Um ônibus que tinha como destino o transporte da equipe do São Paulo foi apreendido nas proximidades de Cochabamba, na Bolívia, com 86,5 quilos de maconha. O incidente ocorreu na terça-feira, 11 de agosto, e resultou na prisão de três indivíduos envolvidos na operação. O veículo, que ostentava o escudo do clube paulista, não chegou a ser utilizado pela delegação, que já se encontrava no país para disputar um jogo da Libertadores da América.
A droga estava acondicionada em quatro sacolas e foi interceptada antes que o ônibus fosse entregue à equipe. O clube tinha contratado a empresa Buses Cosmos para realizar os deslocamentos de sua delegação na Bolívia. Após a apreensão, a empresa providenciou um novo veículo para atender ao time, mas não informou de imediato ao São Paulo sobre a ocorrência.

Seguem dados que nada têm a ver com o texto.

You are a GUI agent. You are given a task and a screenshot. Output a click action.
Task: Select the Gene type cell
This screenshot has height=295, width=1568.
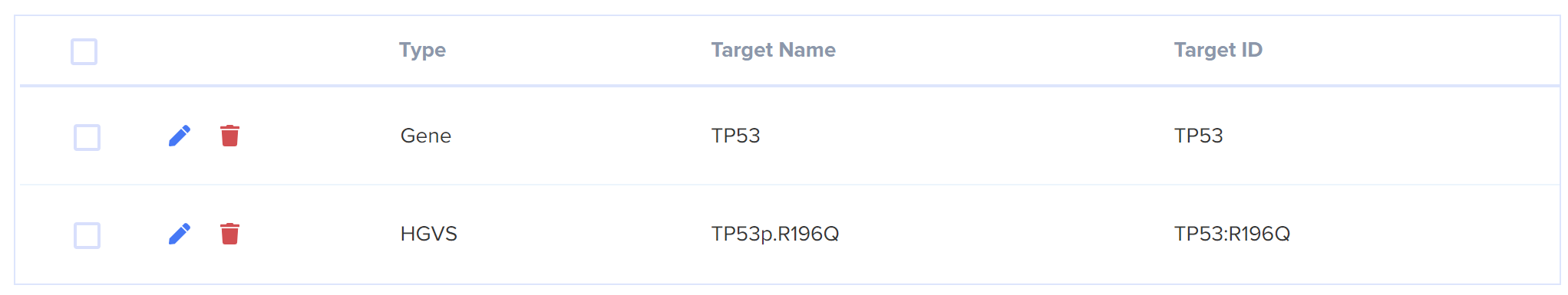426,136
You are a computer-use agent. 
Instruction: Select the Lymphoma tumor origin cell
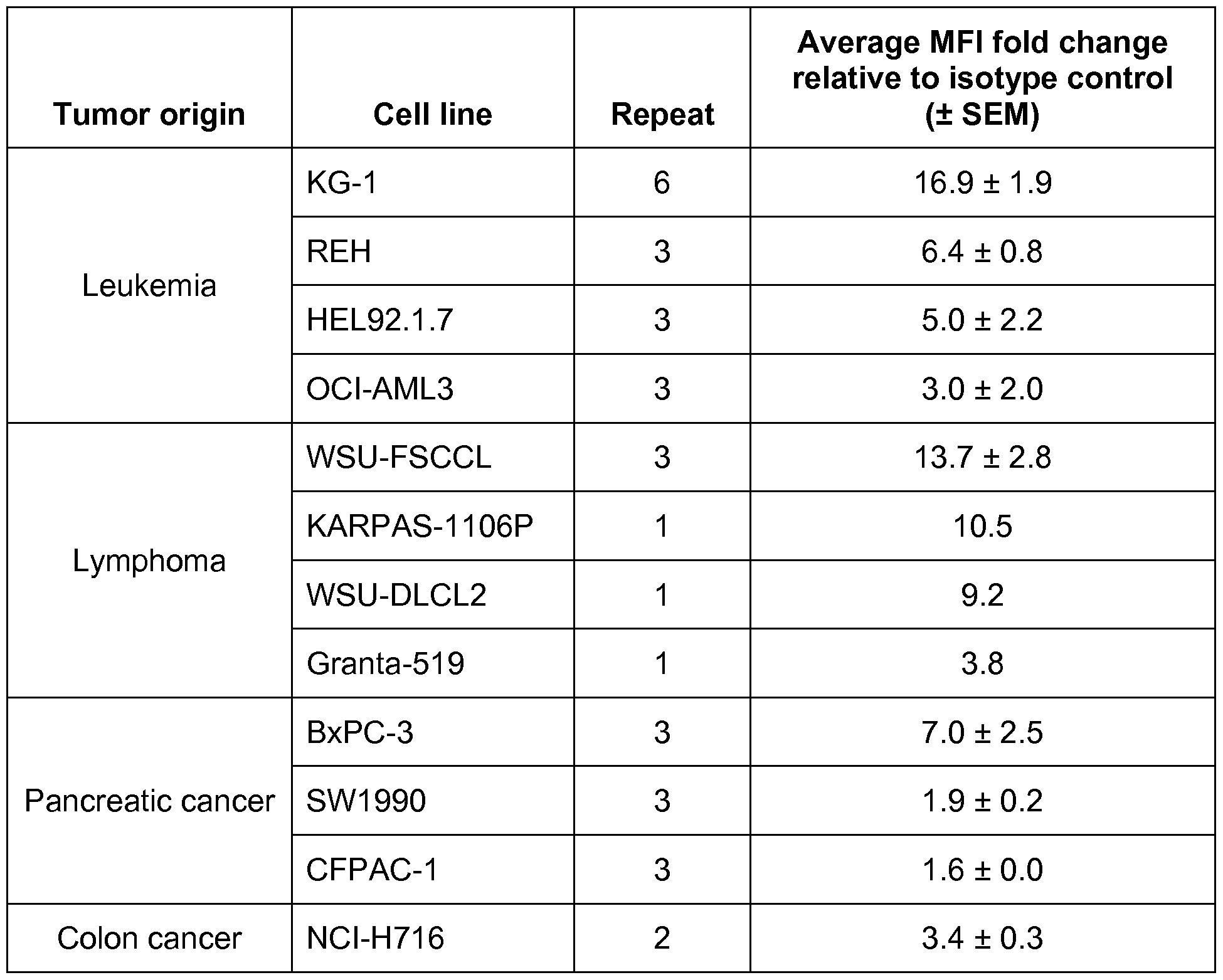pos(149,561)
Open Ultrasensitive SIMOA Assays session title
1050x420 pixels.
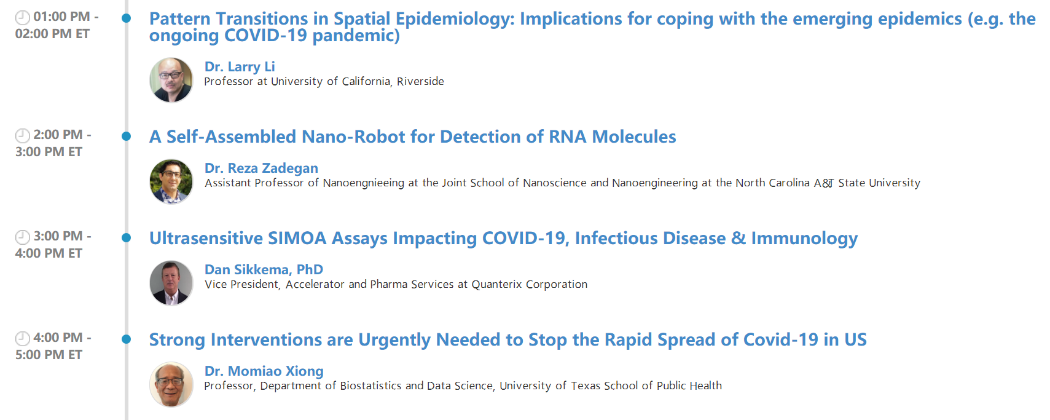[503, 238]
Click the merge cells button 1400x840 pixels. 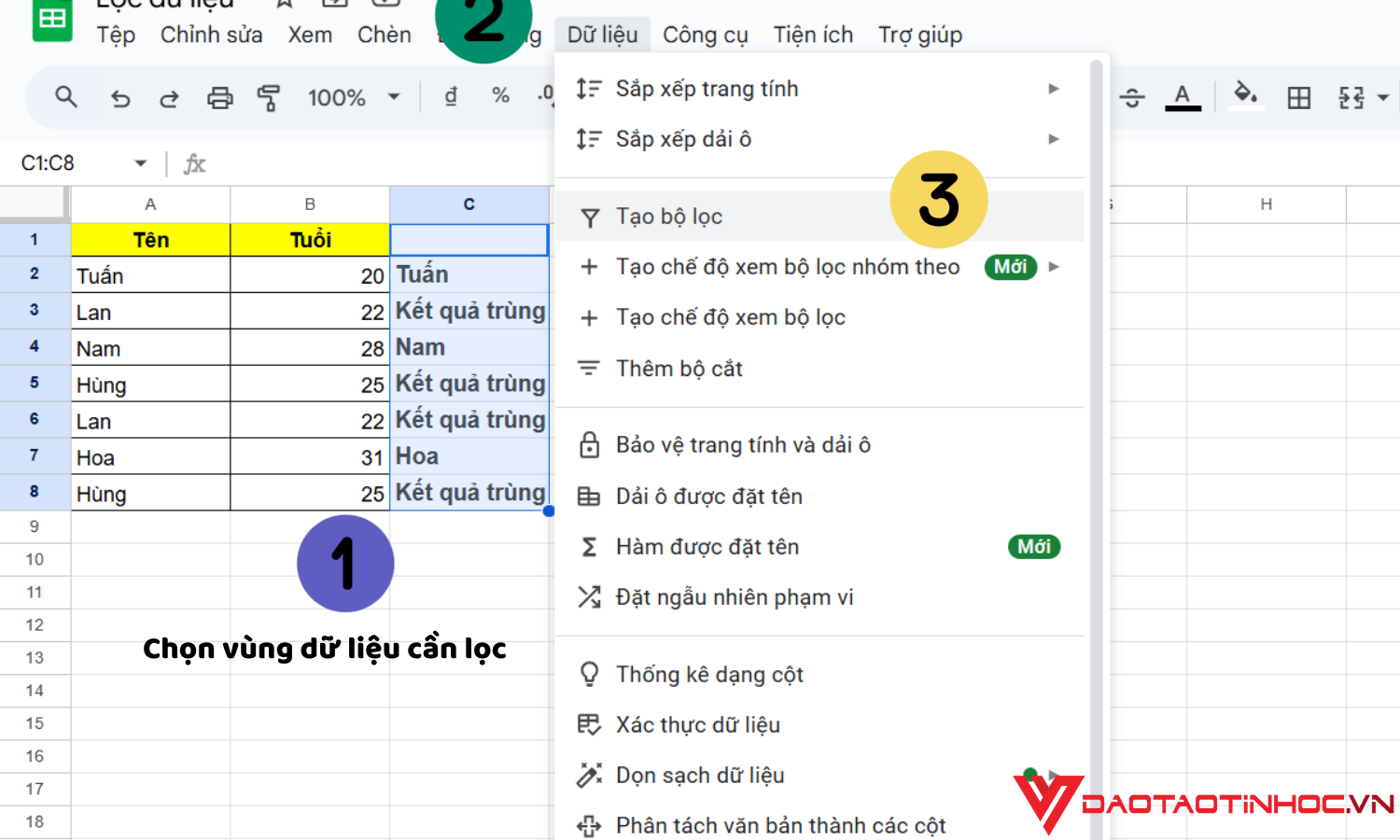pos(1351,96)

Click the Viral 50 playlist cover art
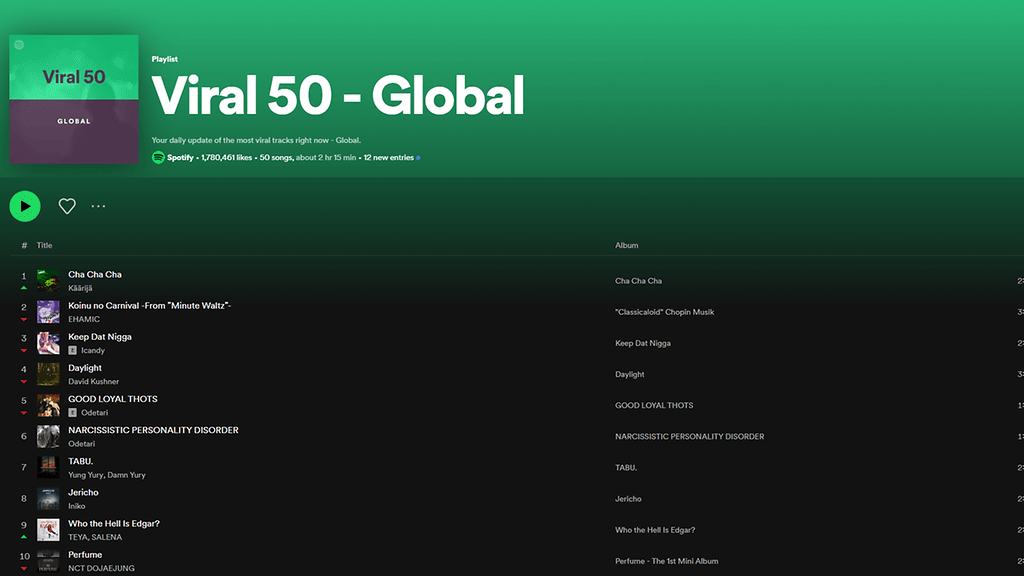coord(74,99)
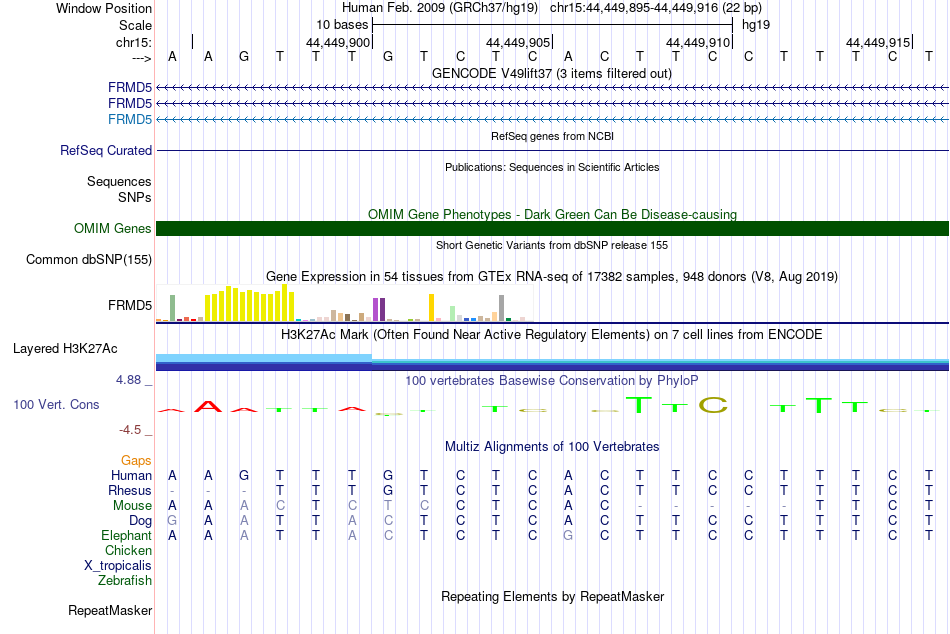
Task: Click the dark green OMIM Genes bar
Action: point(552,229)
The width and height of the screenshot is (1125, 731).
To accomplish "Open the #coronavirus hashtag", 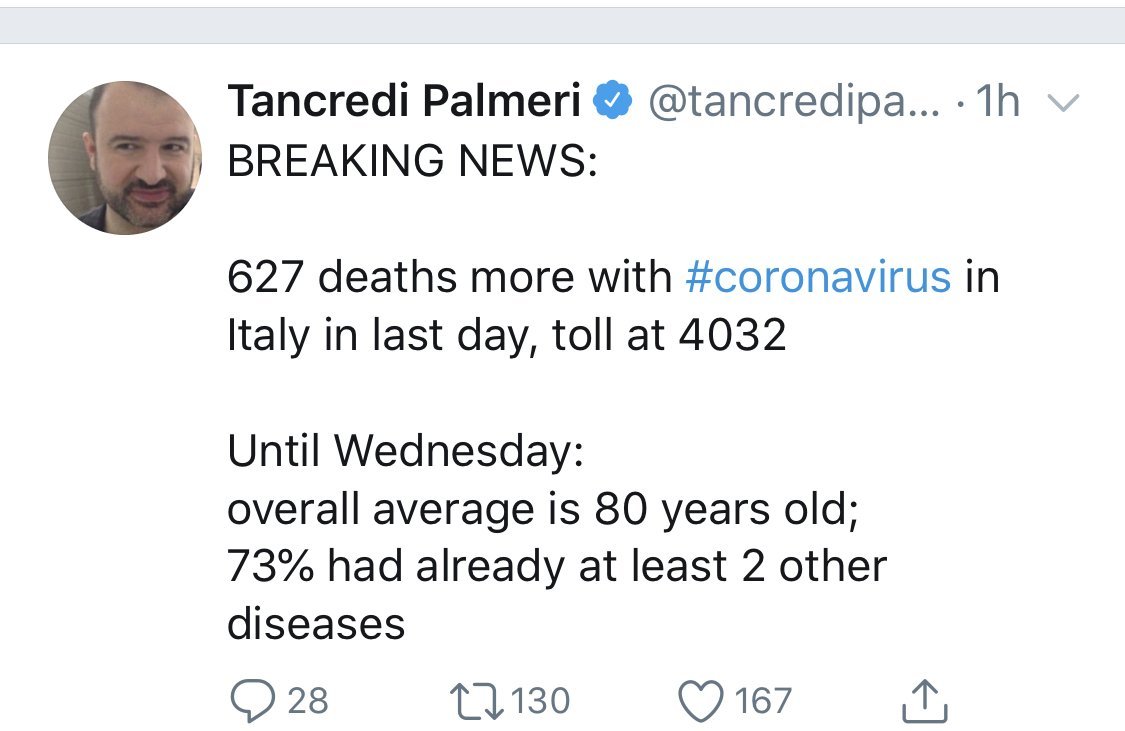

A Buses Cosmos emitiu um comunicado onde afirmou que a responsabilidade pelo transporte da droga recaía sobre os motoristas envolvidos no caso, enfatizando que tanto a empresa quanto o São Paulo não estão relacionados ao incidente. Os motoristas suspeitos foram detidos e estão à disposição da Justiça boliviana.
O novo ônibus foi utilizado para levar a delegação do São Paulo do aeroporto até o hotel em Santa Cruz de la Sierra. Apesar do ocorrido, a equipe seguiu com sua programação normal e posteriormente se deslocou para La Paz, onde enfrentou o Bolívar em um jogo que terminou empatado em 1 a 1. O episódio gerou repercussão entre os torcedores e a imprensa, que acompanharam de perto a situação.
Este episódio ocorreu horas antes do confronto entre São Paulo e Bolívar, refletindo um clima de tensão e preocupação em torno da segurança da delegação. A situação também levanta questões sobre a responsabilidade das empresas de transporte e a segurança dos atletas durante competições internacionais.